I think this is why I enjoyed "Dante's Peak" so much more. "Peak" knew it was an E-ticket and provided adrenaline-pumping action scenes with little plot or social relevance. Towards its end, "Volcano" tries to do both -- explicitly so when a little boy, who's looking for his mother, sees all of the ash-covered residents of Los Angeles and comments, "They all look the same!" "Volcano" even features a dog leaping to safety, which seems to be a staple for all recent disaster films.
Acting-wise, all is fine. Jones can play this kind of take-charge role in his sleep, and he does it extremely well. Heche, a real find in independent films, has likely found the part that will serve as her breakthrough into the leading mainstream. And Cheadle, most recently seen in "Rosewood," manages to steal most scenes he's in, even though he's confined to a desk for the film's entire run.

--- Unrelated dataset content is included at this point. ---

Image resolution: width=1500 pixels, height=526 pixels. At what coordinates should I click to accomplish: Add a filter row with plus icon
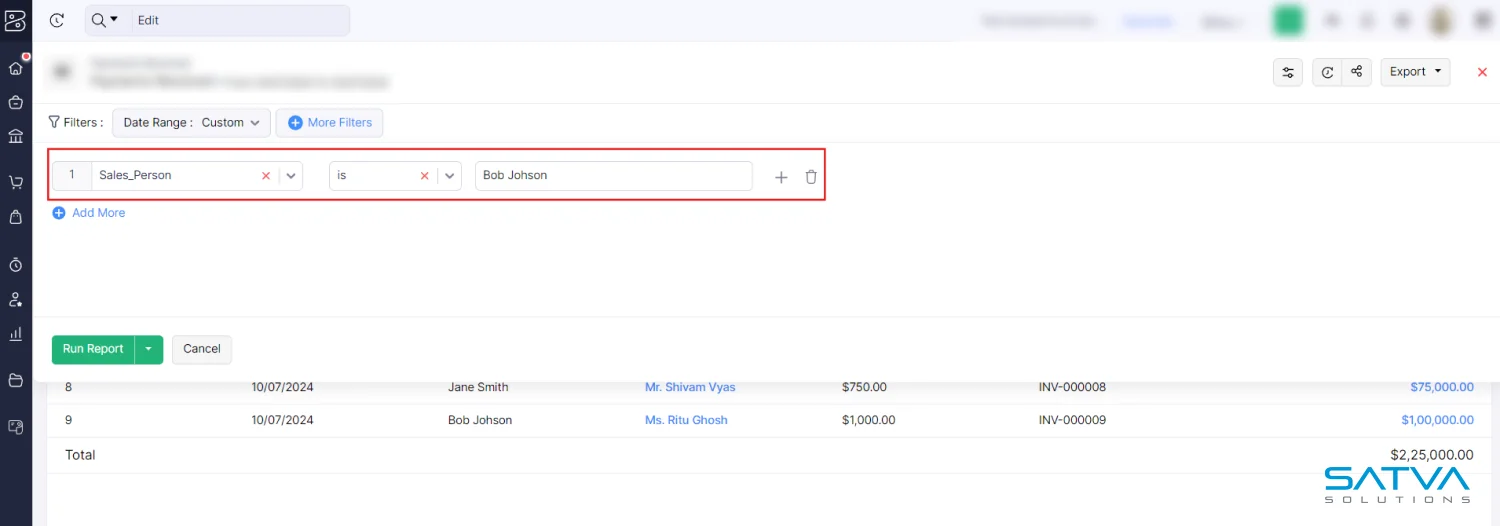[x=781, y=177]
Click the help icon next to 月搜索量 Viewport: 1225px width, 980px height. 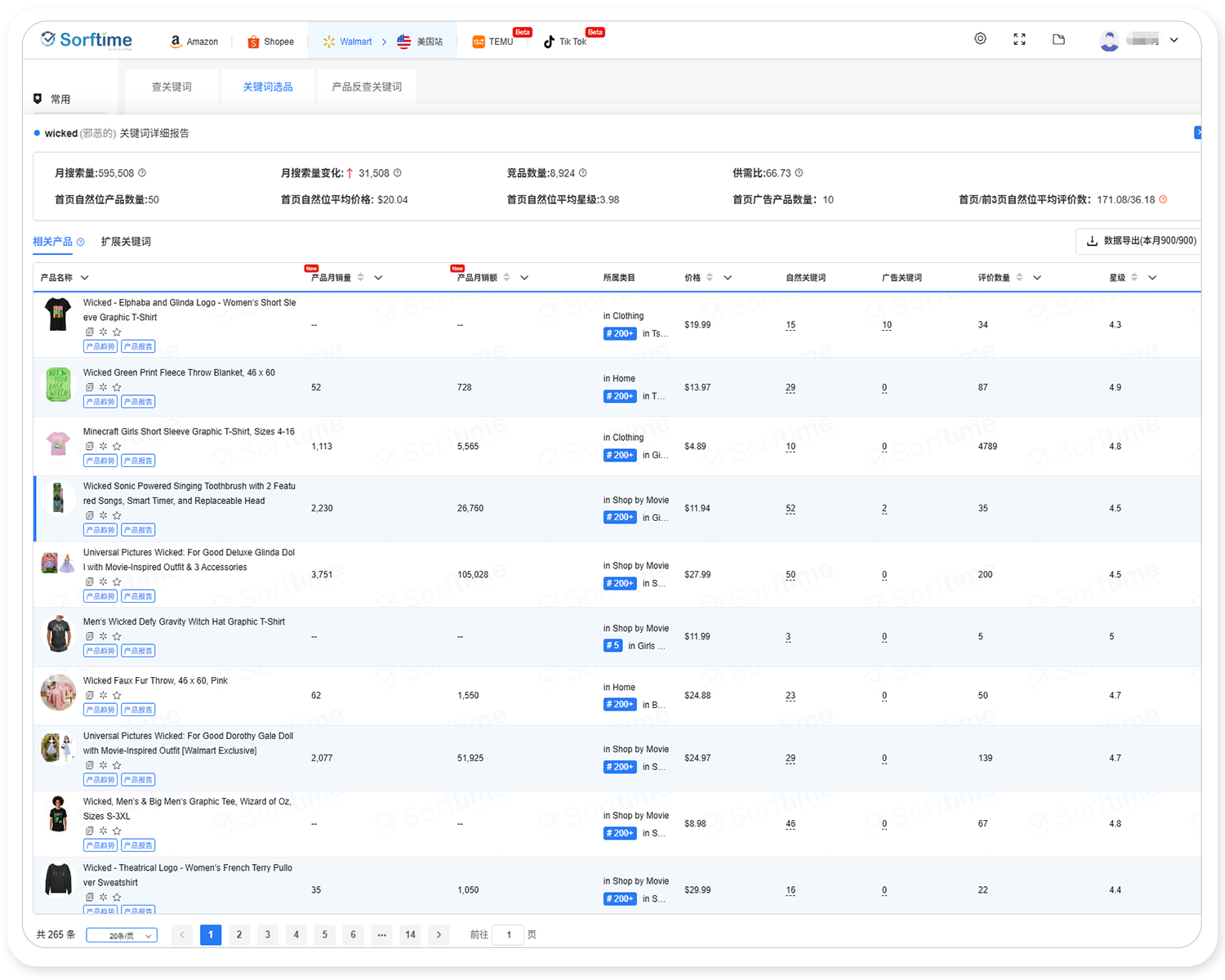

Put all plotting flaws aside, though, and you have some great special effects, and I suppose that this is the true reason to rush out and see "Volcano;" after all, it wouldn't have been made without them, right? (In one gruesome segment, a key character lands feet-first in lava and slowly melts like the Wicked Witch of the West -- it looks so strange and disturbing that I didn't know whether to laugh or be disgusted.) And for the record, I'd rather watch lava turn the City of Angels into an iferno than aliens blow up the White House any day.